## AIM
Count the lines in the data below that contain the word "agent". Reply with the number only.

## DATA IN THIS EXERCISE

>>

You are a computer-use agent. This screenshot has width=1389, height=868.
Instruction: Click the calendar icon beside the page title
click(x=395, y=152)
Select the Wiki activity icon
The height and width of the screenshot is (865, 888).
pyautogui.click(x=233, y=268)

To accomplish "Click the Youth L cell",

<<
>>

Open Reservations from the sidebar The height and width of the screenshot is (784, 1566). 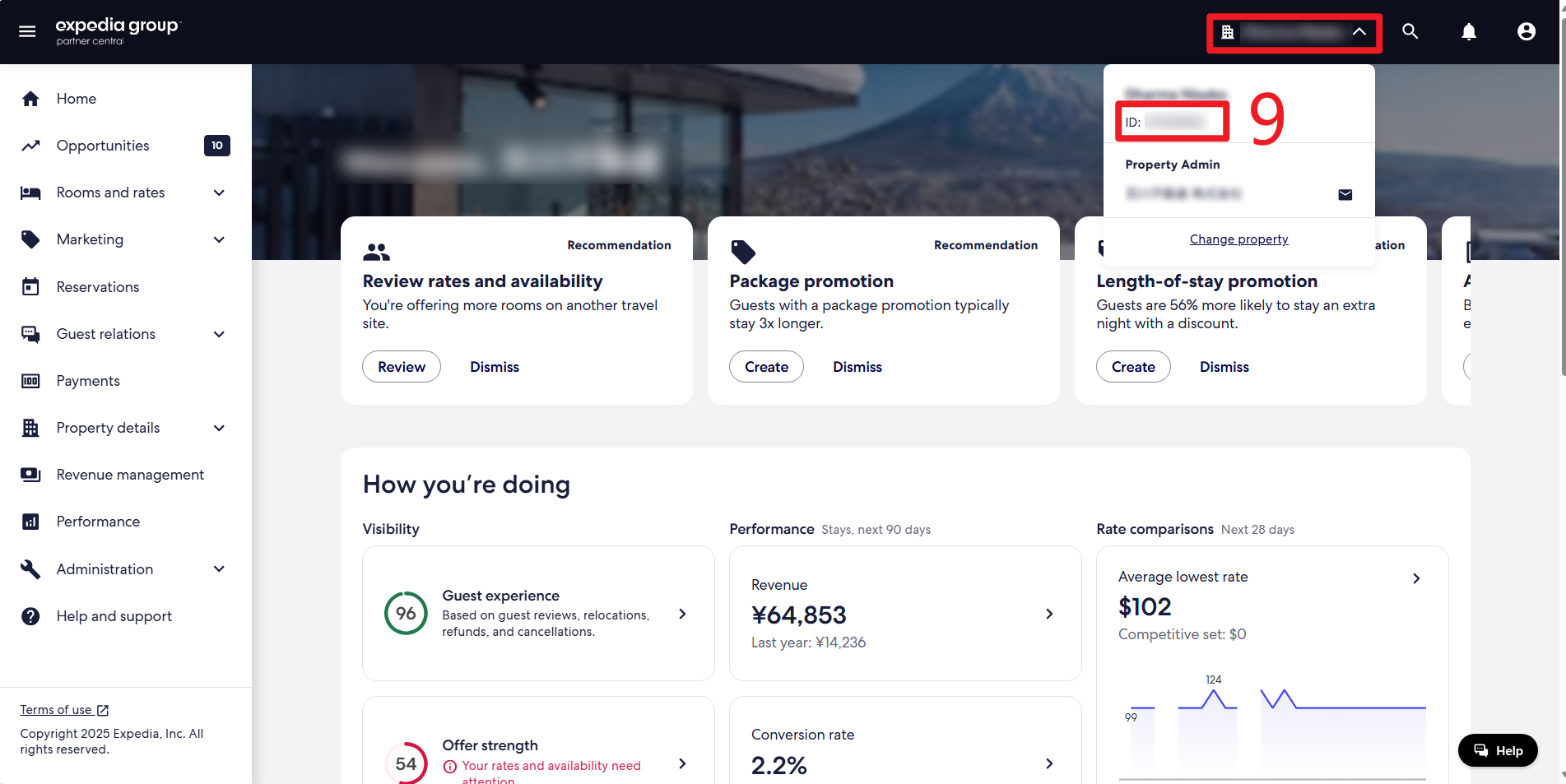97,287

<<
>>

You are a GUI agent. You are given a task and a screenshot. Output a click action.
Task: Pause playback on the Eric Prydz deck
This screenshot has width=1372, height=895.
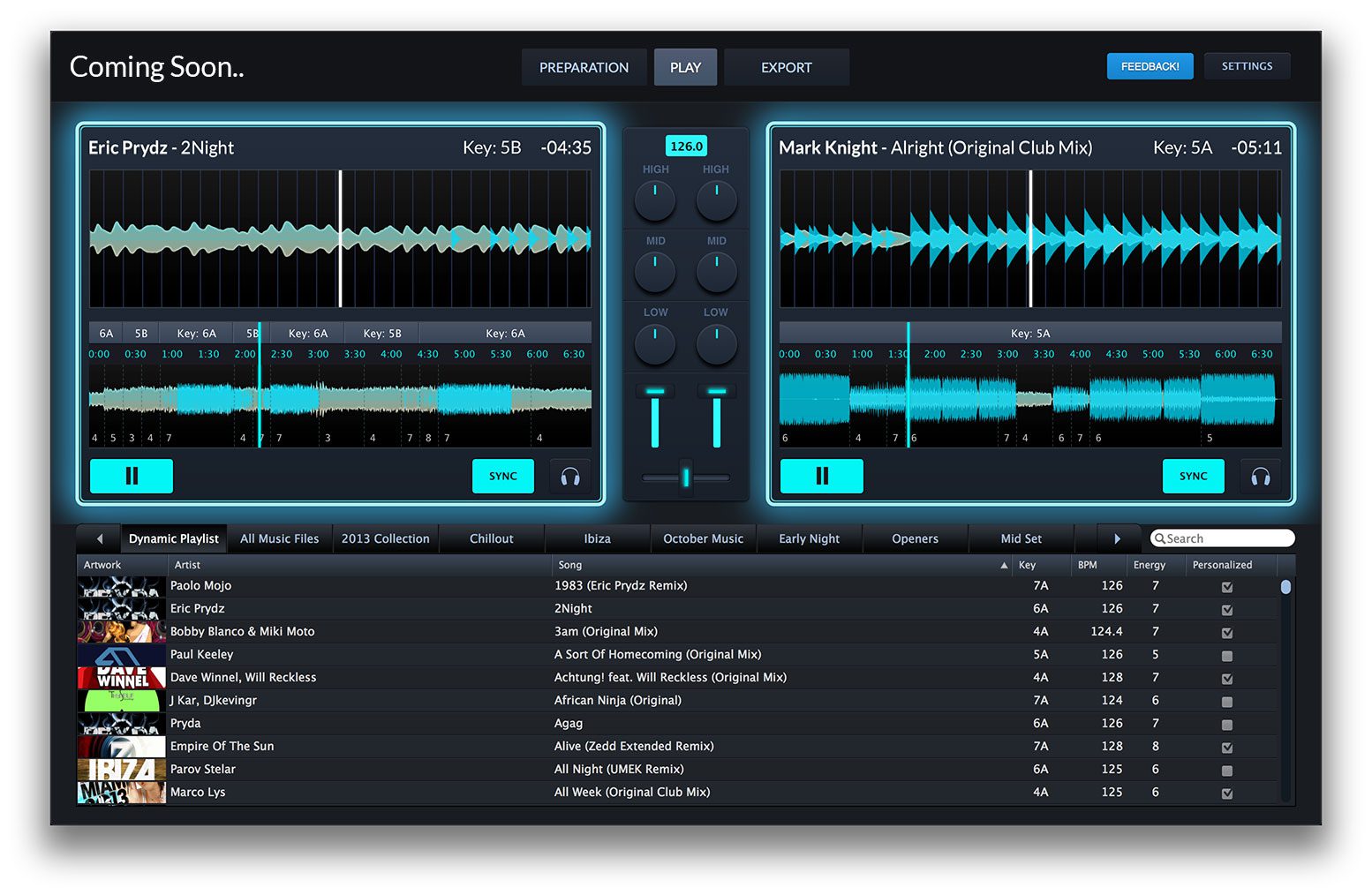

<<

## WRITTEN RESPONSE
2